作者は『海猿』でもおなじみの佐藤秀峰(さとう・しゅうほう)先生。私立永禄大学医学部を卒業した主人公、斉藤英二郎(さいとう・えいじろう)が、同病院にて研修医として働き、医療現場に直面し、苦悩・奮闘する姿を描いた、週刊モーニング連載中の漫画です。
今巻も含め、ここ数巻は精神科編ということで、過去最長の時間をかけて精神医療について描かれています。
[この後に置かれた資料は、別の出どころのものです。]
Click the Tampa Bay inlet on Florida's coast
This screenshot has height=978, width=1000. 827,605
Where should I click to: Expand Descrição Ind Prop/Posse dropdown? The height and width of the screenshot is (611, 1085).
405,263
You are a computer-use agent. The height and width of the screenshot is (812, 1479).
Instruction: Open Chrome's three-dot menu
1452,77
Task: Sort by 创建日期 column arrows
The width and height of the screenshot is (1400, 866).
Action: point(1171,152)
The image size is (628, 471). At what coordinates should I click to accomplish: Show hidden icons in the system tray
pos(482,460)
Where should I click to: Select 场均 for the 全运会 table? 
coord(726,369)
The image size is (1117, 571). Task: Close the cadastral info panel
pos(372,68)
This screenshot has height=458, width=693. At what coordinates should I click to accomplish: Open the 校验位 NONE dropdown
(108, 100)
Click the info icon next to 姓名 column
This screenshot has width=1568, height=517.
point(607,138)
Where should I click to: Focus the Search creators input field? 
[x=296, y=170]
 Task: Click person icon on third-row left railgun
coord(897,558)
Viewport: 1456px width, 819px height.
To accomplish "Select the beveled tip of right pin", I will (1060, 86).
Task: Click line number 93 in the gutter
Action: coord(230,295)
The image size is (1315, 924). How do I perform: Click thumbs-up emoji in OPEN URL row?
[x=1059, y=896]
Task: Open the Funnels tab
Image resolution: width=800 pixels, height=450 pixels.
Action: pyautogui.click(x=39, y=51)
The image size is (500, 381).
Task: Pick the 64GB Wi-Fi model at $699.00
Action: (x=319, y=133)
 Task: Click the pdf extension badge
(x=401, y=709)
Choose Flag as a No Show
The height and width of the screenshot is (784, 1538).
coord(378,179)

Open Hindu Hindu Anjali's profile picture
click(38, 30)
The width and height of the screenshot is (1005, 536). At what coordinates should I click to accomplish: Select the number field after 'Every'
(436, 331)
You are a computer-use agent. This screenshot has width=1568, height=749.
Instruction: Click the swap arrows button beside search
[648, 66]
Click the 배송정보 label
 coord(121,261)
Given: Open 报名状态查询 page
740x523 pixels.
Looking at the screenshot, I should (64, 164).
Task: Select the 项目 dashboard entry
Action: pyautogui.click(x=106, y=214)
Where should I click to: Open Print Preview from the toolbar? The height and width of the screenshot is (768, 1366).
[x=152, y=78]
佐藤先生の漫画は、「熱い」と言う印象があります。この漫画も主人公をはじめとして熱い。医療の問題に向き合う人たちがいっぱいです。以前も書いたように私は医者漫画が好きなのですが、この漫画は、医者漫画というよりは医療漫画な感じです。今の日本の医療に関する問題点を浮き彫りにするようなつくり。もっとも、問題点がわかったところで私にどうできるものでもないんですが、いろいろと考える契機にはなる気がします。ここ最近の精神科編では、精神病に悩む人たちが主に描かれているんですが、患者さんとその家族、そして世間一般の精神障害者に対するイメージなんかが、オブラートに包まれることも無く叩きつけられると言うか、描かれています。読みながら、ほんとに難しい問題だよなぁなんて、他人事みたいにぼんやりと思ったりしちゃうんですけれども、やっぱり他人事ではあります。自分も、ここに描かれている病気に無理解な人たちに近いなぁと思わされるんですが、かといってすぐに理解できると言うものでもなかったりします。よほど近しい人か、自分自身に降りかからないと、なかなか理解できないんだろうなぁと。漫画を読んだだけで理解できたとか、すぐに考えが変わったとかいう方がむしろ変かなと。
うーん、やっぱり考えさせられちゃうなぁ。
この精神科編に今までで一番筆をさいているというのも、これがそれだけ難しい問題であることを表しているのかなという気もします。今までなかなか描かれる事がなかった(タブー視されていたと言ってもいいのかもしれない)分野だと思われるだけに、描かれたというだけでも凄いなと感じます。この漫画では、一つの物語が終わったとしても、必ずしも問題が解決するわけではなかったりするんですが、どういう風に話が着地するのかなと興味はあります。
読むのに結構体力がいるかもしれませんので、どっしりと腰を据えて読まれてみてはいかがでしょうか。